The UK population is to increase beyond 70 million in the next 12 years, official projections suggest.
The Office for National Statistics said the population was expected to increase by 4.4 million in the next decade, before reaching 70 million in 2027.
That increase is roughly the size of the Irish Republic.

The population is projected to grow by 9.7 million over the next 25 years, to 74.3 million. Latest figures show there are 64.6 million people in the UK.
The statistics predict an ageing population, with some 29.5% of people aged over 60 by 2039 - up from 23.2% this year.
By then, more than one in 12 UK people are expected to be aged 80 or over.

The Office for National Statistics (ONS) said its latest projections assume that more people will come to live in the UK than emigrate, accounting for about half of the projected population increase.
The remainder is attributed to births outnumbering deaths.

Projections were also revised upwards in the latest figures.
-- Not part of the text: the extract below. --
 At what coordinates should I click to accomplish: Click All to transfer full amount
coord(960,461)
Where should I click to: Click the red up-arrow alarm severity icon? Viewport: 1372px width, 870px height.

The population estimate for 2024 is now 249,000 more than the previous projection in 2012.
The overall trend is "very similar" to past figures, said Prof Christian Dustmann, director of the Centre for Research and Analysis on Migration at University College London.

"What we see in many European countries, in particular the larger economies such as Germany, is actually a trend in the opposite direction," he said.
"Population is decreasing in Germany, as it is in Italy or Spain. That puts these countries in a very difficult situation.
"[When] populations are decreasing, you're dealing with a shrinking working-age population, which basically has to be confronted with an increasing ageing population which is not productive any more."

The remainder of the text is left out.